ASSIGNED TASK = In the data below, find each line that contains the word "agent" and copy it.

[MATERIAL FOR THIS EXERCISE Boundary: Start]

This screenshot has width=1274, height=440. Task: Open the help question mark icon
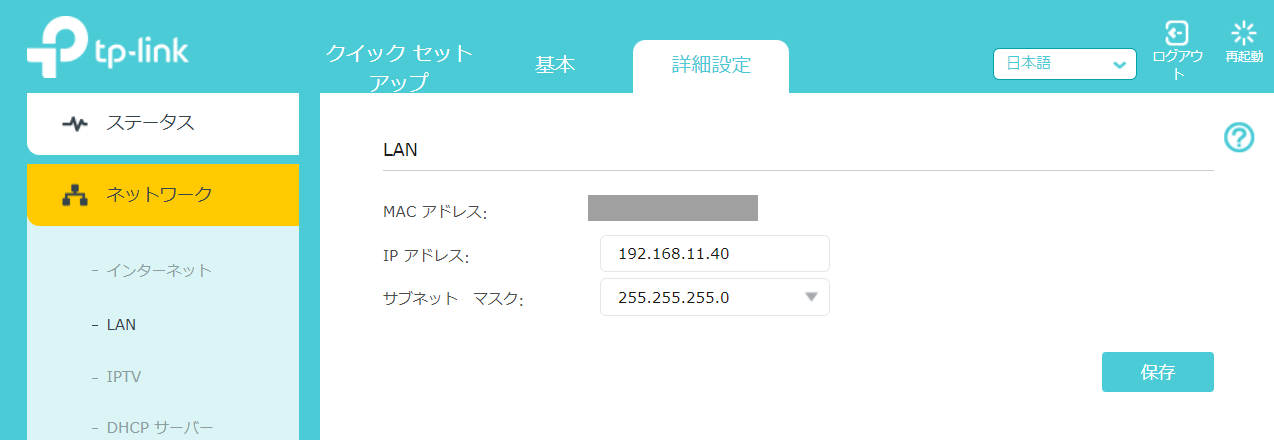click(1239, 138)
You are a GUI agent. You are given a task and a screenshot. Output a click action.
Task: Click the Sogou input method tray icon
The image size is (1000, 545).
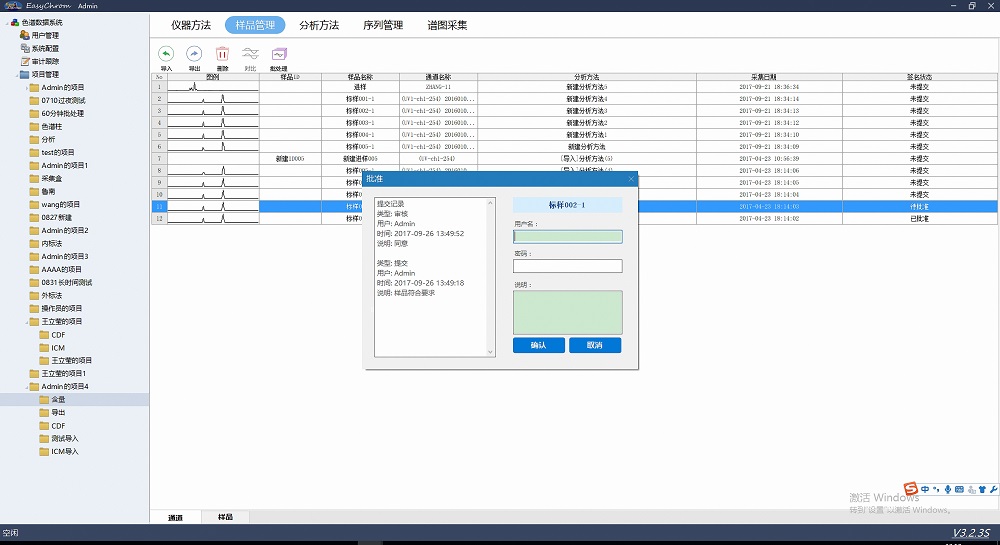(x=911, y=489)
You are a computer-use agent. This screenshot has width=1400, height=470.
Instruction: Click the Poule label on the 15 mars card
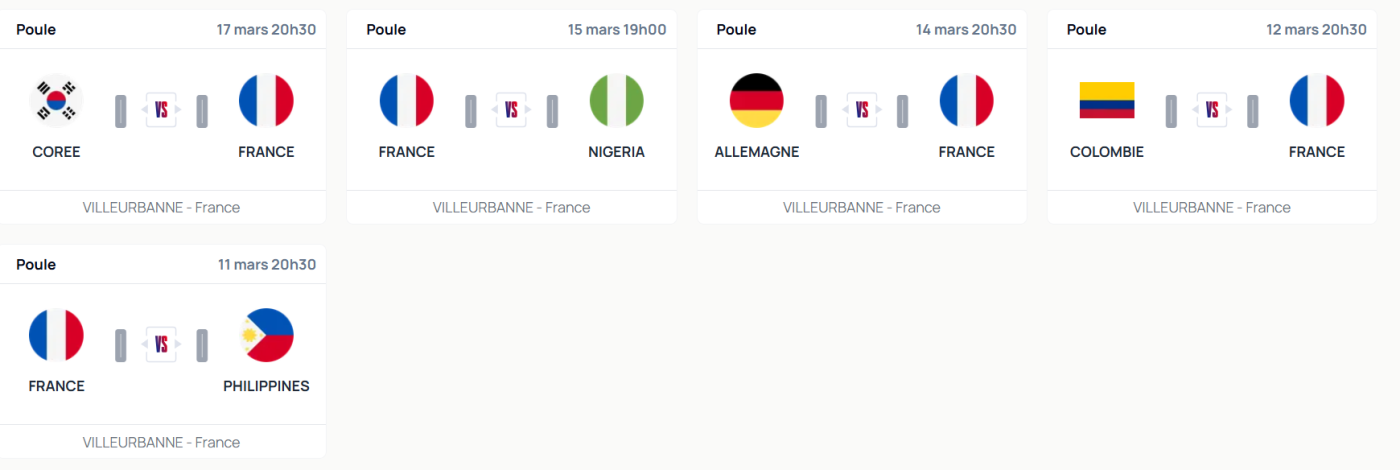[386, 30]
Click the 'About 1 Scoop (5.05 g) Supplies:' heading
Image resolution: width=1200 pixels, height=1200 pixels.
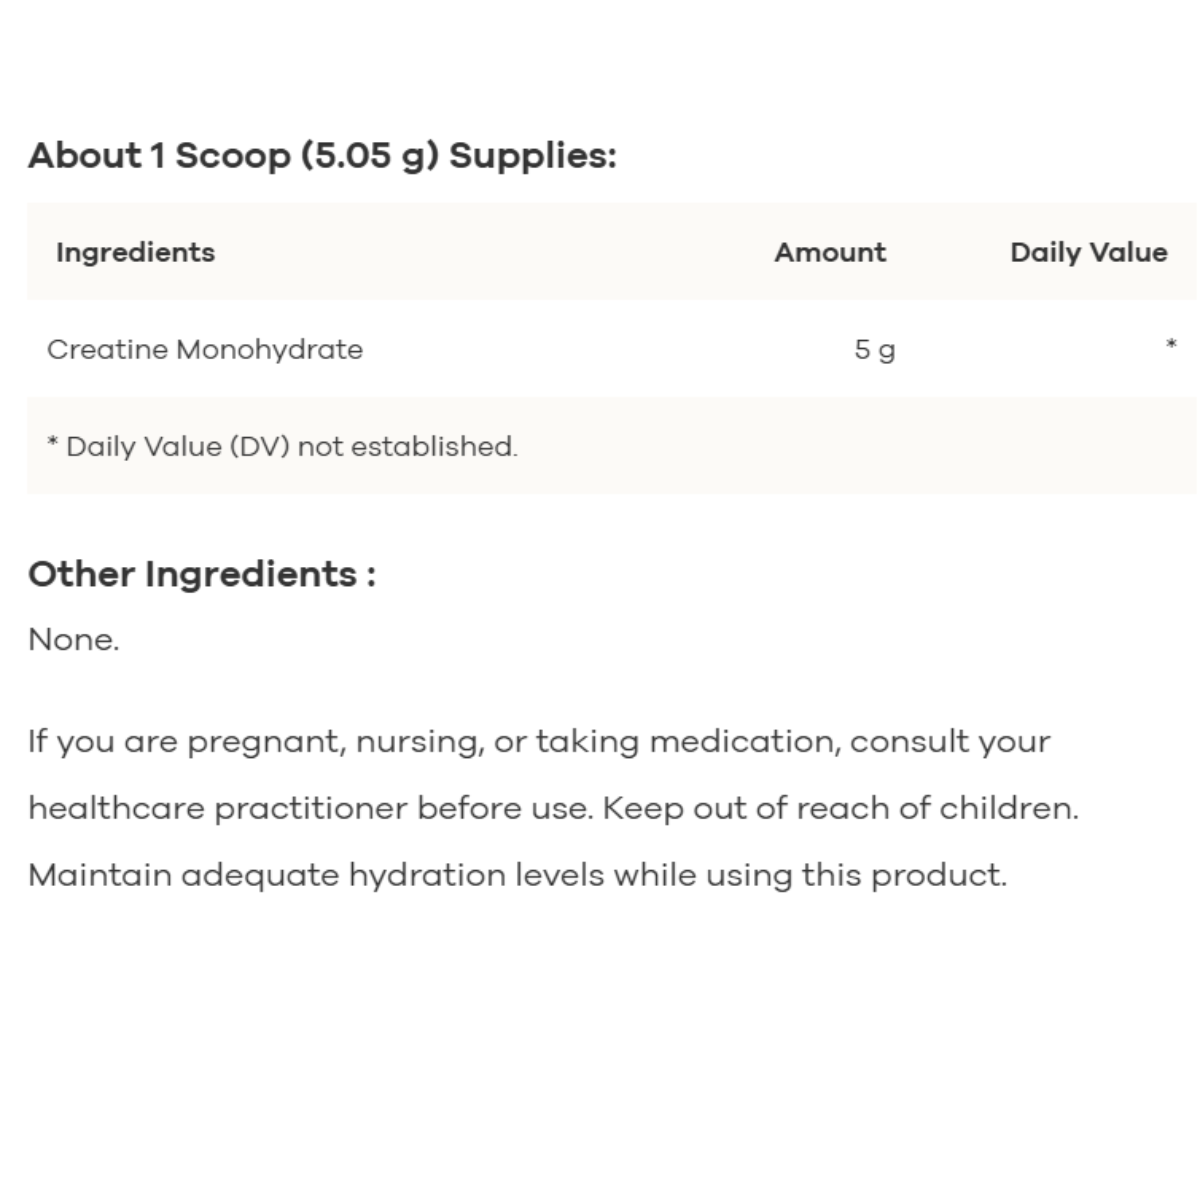tap(322, 156)
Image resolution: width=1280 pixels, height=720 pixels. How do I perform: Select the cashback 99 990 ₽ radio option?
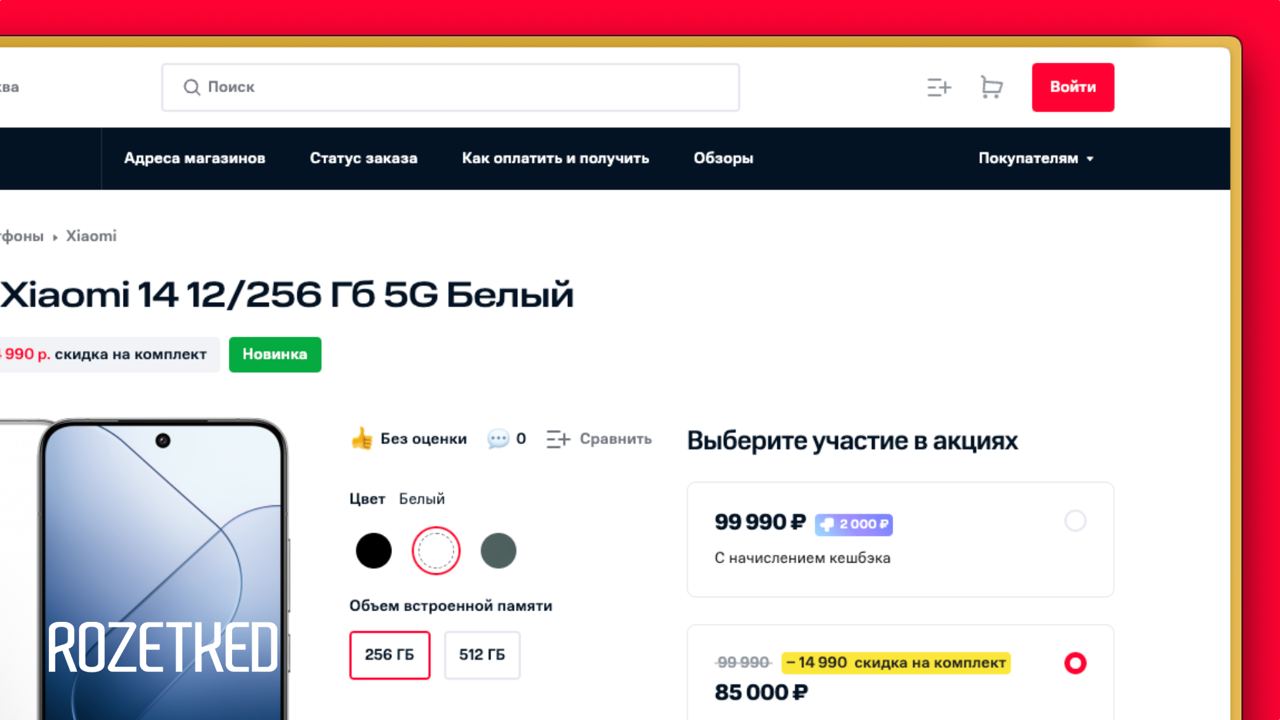coord(1075,521)
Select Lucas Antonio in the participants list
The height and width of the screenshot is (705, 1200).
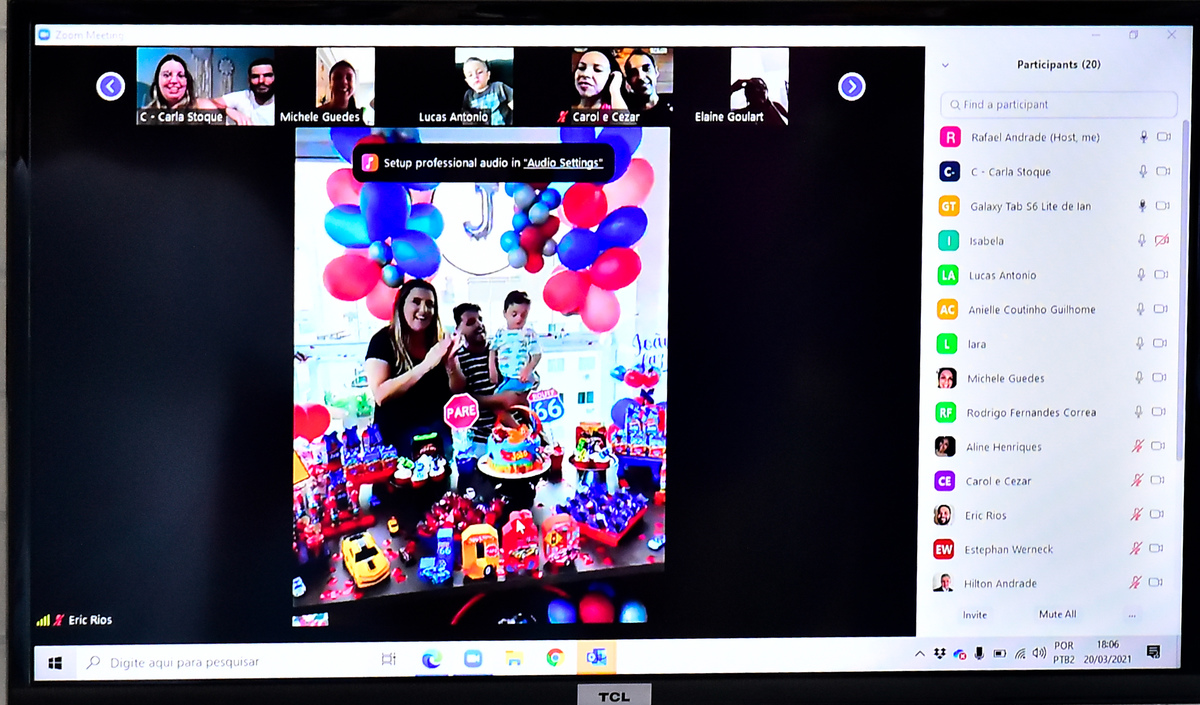point(1002,275)
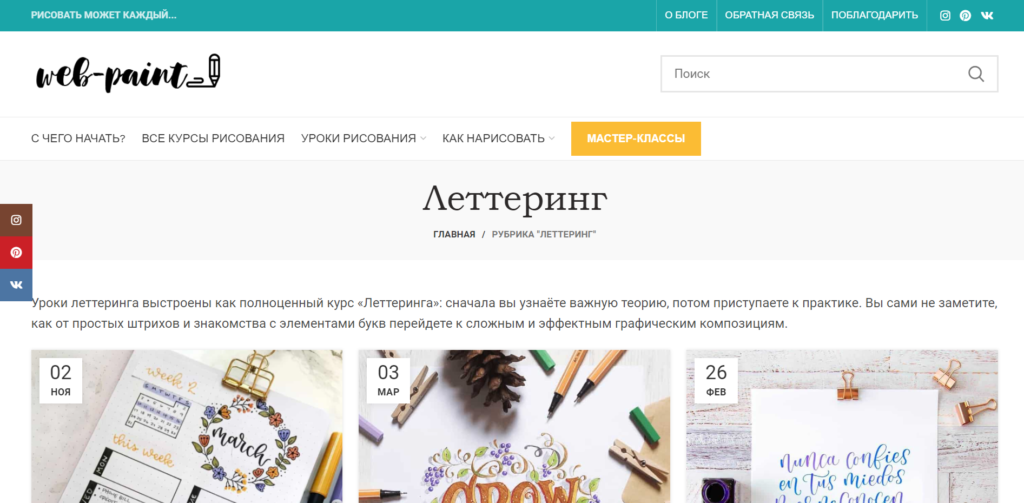Screen dimensions: 1024x503
Task: Open the С чего начать? menu item
Action: click(x=78, y=138)

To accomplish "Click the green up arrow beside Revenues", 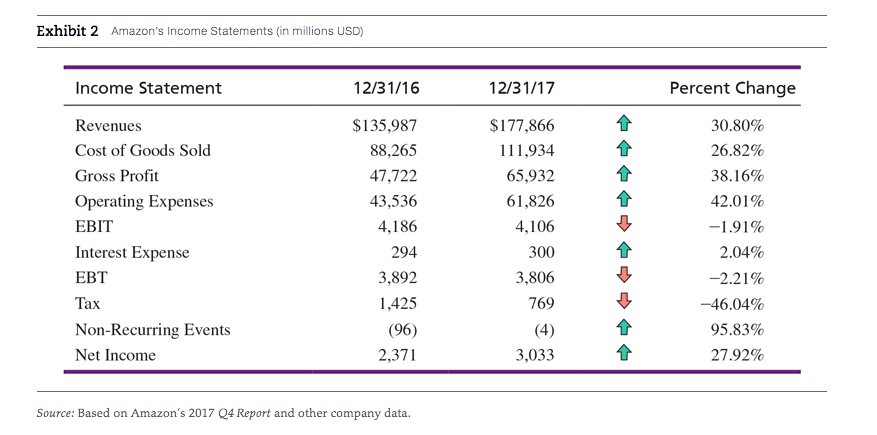I will click(623, 126).
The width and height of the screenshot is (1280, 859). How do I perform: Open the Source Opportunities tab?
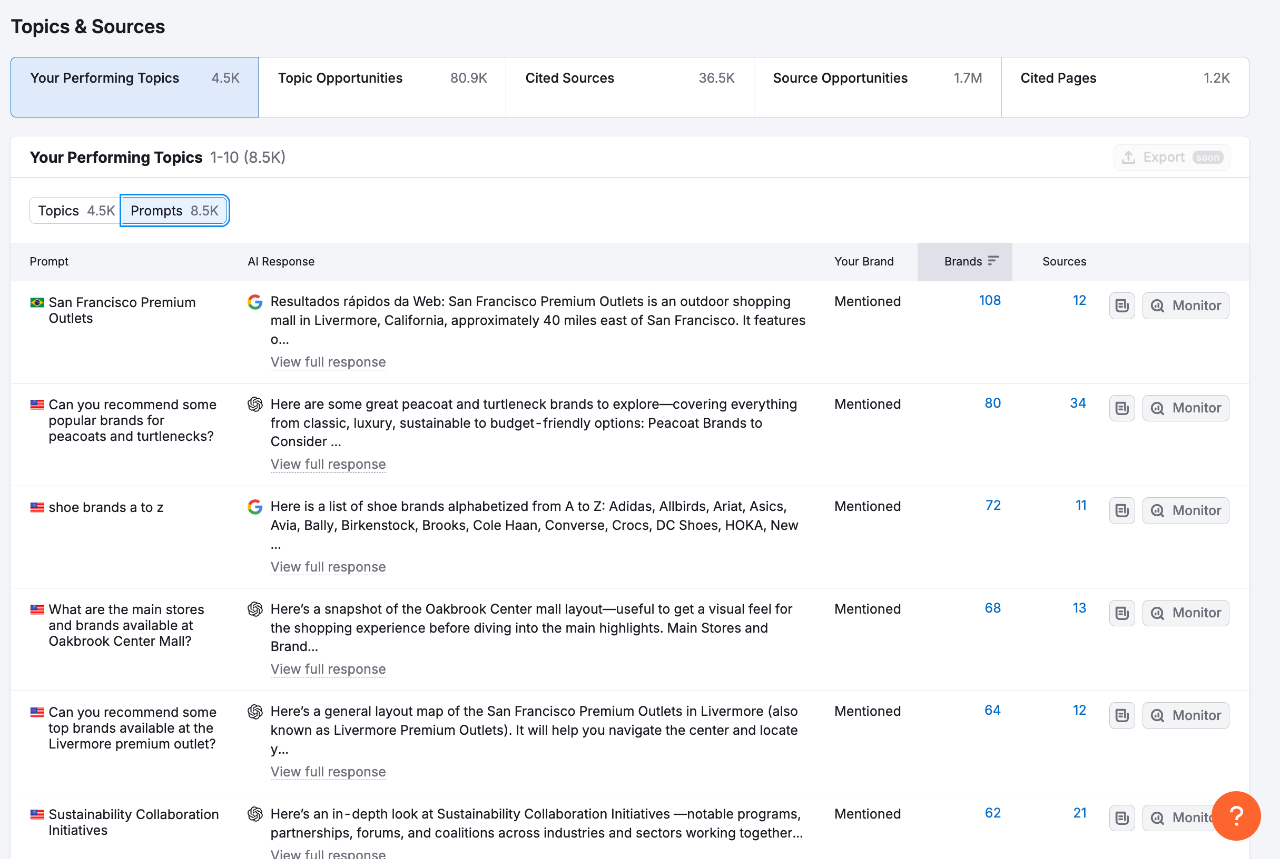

[MATERIAL FOR THIS EXERCISE Boundary: End]

OUTPUT =
You are a GUI agent. You are given a task and a screenshot. Output a click action.
You are a computer-use agent. This screenshot has width=1400, height=470.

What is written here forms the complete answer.